5- Das Gedankengut von Zarathustra besagt, dass die Schöpfung eine Bedeutung, einen Sinn, eine Absicht, einen Anfang, ein Ziel und ein Ende hat und der Weg der Schöpfung in diese Richtung auf die gegenüberstehende Dialektik passiert. Aber der Tag der Auferstehung der Toten und der Glaube an das Jüngste Gericht (der eine der fundamentalen Säulen der Religion Islam ist) geht dem Ziel der Schöpfung nach zarathustrischem Glauben nichts an.

Nach dem islamischen Glauben erschafft Gott die Welt und beendet alles jeder Zeit, wann immer er es will. Deswegen finden wir in der islamischen Ideologie „Mahdaviyyat“ [18]. Einige der Glaubensrichtungen und Sekten der Religion Islam haben den zarathustrischen Glauben an den Tag der Auferstehung willkürlich und mit falscher Interpretation übernommen. Nach zarathustrischem Glauben wird das Universum laut des Schöpfungsgesetzes „Ašâ“ unausweichlich ein Ende in sich tragen, so wie der Schöpfer es geplant hat. Währenddessen ist das jüdisch-islamische Mahdaviyat Gedankengut nicht klar und deutlich und ergibt auch keinen Sinn. Z. B. der Mahdi der schiitischen Glaubensrichtung kommt auf die Erde zurück, um „ein für alle Mal“ das Unrecht und die Unterdrückung abzuschaffen, um dann die Gottesgerechtigkeit auf der Erde herzustellen; er wird aber selbst dabei durch die Hand „einer bebarteten Greisin“ getötet, um Märtyrer zu werden. Das „Mahdaviyyat Szenario“ der jüdisch-islamischen Religionen ist meistens ohne einen logischen Aufbau.

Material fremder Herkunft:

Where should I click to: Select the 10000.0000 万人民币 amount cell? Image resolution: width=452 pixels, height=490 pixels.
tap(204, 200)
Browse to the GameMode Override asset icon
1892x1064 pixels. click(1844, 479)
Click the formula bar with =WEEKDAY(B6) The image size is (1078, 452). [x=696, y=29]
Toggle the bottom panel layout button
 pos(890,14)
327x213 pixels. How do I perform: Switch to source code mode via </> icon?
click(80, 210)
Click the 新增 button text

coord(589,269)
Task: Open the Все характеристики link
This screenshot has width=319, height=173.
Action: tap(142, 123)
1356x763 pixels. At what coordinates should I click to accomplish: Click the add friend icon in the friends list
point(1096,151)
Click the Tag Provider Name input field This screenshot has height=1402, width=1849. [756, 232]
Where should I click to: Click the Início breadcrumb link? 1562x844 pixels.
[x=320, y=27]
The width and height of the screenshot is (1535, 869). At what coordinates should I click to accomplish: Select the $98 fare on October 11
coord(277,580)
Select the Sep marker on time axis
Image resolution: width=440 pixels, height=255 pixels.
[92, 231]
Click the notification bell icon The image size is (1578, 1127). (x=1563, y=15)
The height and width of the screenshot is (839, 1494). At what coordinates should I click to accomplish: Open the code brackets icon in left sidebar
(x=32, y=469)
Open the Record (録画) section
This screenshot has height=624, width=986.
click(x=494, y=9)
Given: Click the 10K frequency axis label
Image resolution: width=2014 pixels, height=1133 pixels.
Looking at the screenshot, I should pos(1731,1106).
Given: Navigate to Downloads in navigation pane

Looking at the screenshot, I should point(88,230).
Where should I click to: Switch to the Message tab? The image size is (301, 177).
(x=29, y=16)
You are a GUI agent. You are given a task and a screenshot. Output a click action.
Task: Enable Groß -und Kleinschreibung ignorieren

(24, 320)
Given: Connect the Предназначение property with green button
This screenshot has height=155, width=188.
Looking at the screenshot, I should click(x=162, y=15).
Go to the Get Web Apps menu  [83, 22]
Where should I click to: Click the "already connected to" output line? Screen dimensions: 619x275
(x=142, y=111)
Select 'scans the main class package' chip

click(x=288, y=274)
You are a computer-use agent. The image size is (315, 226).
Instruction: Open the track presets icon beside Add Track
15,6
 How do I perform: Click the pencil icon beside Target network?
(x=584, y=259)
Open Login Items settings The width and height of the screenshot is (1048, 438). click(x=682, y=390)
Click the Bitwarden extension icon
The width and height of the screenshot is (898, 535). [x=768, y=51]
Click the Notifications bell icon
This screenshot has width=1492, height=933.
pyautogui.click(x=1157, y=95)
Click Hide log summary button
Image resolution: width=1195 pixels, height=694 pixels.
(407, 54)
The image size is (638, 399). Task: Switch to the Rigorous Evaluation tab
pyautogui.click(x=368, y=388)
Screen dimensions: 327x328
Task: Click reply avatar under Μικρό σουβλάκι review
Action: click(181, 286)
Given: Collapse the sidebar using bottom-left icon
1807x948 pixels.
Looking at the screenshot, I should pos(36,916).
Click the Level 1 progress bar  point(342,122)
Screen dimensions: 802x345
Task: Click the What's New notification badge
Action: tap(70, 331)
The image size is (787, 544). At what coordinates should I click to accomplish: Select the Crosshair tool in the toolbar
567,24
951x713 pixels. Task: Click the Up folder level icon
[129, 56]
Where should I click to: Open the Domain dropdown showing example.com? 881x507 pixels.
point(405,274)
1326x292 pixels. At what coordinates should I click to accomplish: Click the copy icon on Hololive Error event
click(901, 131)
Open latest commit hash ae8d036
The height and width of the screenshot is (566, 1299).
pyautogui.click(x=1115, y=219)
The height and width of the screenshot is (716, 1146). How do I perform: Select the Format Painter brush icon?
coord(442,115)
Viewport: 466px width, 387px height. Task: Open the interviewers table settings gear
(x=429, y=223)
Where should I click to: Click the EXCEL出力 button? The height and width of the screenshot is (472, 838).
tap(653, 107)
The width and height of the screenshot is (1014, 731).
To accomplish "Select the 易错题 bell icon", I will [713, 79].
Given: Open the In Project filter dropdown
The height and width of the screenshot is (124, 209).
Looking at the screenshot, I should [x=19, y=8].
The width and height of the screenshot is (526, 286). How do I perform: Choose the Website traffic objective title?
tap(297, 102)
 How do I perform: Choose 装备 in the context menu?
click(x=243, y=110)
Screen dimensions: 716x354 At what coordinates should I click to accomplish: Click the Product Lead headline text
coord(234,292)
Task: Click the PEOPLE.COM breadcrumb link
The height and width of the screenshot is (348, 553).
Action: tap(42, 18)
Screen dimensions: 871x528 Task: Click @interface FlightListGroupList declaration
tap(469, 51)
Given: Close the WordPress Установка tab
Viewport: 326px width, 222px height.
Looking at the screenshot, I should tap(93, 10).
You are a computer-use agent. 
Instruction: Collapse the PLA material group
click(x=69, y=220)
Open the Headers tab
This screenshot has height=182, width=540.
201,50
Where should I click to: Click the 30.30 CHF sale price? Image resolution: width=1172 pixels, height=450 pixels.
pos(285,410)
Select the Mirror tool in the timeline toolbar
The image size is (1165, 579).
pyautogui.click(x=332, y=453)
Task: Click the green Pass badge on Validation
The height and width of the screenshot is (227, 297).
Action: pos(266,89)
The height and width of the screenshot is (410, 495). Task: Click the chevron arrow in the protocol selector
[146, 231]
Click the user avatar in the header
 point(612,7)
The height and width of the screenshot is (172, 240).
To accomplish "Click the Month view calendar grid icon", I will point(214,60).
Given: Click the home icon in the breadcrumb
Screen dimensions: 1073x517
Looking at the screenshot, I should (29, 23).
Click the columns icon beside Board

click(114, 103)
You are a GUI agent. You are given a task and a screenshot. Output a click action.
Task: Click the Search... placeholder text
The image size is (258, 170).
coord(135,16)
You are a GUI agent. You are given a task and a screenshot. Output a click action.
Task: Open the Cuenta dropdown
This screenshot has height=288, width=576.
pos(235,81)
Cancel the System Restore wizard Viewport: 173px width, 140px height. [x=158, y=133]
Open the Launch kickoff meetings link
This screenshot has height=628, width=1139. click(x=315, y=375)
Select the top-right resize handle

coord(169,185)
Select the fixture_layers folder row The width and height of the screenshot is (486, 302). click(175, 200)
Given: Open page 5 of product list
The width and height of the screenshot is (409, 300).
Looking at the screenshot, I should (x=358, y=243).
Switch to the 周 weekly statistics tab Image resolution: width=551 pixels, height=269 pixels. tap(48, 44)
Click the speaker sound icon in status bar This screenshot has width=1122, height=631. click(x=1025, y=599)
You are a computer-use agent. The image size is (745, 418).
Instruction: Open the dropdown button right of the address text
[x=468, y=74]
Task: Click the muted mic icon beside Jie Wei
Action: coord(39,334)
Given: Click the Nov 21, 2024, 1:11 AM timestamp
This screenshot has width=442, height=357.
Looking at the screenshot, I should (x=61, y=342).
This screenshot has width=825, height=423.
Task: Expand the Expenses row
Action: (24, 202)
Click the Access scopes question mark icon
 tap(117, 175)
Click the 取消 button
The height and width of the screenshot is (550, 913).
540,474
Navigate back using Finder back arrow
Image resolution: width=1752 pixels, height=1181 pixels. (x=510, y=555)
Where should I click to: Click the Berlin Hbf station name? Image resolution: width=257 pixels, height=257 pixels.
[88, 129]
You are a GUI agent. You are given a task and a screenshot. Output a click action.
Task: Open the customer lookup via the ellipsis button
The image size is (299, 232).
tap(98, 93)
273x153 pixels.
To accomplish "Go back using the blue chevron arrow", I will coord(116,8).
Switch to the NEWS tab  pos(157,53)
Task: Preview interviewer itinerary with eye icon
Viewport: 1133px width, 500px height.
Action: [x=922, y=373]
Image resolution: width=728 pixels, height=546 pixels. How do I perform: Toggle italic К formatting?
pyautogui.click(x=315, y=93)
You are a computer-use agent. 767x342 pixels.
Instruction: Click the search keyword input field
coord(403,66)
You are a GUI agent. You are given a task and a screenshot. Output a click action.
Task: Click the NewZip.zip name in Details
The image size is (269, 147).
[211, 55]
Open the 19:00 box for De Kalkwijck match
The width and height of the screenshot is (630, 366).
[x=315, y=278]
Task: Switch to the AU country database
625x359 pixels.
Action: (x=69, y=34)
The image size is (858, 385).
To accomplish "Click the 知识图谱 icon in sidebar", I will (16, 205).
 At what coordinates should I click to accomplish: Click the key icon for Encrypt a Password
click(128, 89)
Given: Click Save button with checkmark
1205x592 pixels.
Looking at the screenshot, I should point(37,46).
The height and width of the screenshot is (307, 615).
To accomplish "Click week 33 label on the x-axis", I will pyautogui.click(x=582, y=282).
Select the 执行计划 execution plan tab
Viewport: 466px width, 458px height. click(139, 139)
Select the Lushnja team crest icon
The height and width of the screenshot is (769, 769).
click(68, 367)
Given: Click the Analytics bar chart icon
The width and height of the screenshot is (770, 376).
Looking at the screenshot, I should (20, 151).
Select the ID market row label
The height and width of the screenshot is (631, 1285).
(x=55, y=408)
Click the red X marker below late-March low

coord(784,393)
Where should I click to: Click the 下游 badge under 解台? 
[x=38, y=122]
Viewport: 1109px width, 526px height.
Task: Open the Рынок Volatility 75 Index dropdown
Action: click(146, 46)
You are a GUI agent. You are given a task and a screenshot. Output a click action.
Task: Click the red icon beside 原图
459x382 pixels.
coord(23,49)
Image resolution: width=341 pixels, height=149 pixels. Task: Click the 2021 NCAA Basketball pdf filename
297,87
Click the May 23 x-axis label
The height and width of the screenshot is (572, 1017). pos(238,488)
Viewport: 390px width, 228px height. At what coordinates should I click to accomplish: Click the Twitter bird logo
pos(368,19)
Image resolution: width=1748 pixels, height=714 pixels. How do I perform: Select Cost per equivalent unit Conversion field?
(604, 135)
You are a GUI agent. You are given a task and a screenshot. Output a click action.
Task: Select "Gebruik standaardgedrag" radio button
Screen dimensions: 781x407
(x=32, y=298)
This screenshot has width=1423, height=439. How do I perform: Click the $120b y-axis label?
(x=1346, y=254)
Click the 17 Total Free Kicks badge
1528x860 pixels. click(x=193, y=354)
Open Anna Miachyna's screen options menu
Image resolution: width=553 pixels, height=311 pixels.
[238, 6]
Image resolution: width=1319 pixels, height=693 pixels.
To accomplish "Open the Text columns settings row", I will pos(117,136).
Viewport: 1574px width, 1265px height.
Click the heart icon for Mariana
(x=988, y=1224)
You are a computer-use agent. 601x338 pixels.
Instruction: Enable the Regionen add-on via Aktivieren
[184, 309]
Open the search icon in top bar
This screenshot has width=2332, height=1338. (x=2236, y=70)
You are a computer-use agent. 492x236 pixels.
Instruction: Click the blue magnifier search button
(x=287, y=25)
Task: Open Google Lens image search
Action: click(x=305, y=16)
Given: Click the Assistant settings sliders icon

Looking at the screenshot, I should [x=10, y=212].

6- Nach Zarathustra ist der Mensch – entsprechend seiner Weltanschauung über die Schöpfung des Menschen – ein wunderbares Geschöpf voller Kühnheit, Edelmut und Schönheit. Ahurâ Mazdâ erschuf den Menschen während seines Kampfes gegen Ahriman, um durch den Menschen die Erde zu bebauen und sie in ein Paradies zu verwandeln, und anschließend für die Ewigkeit in diesem Paradies zu verweilen.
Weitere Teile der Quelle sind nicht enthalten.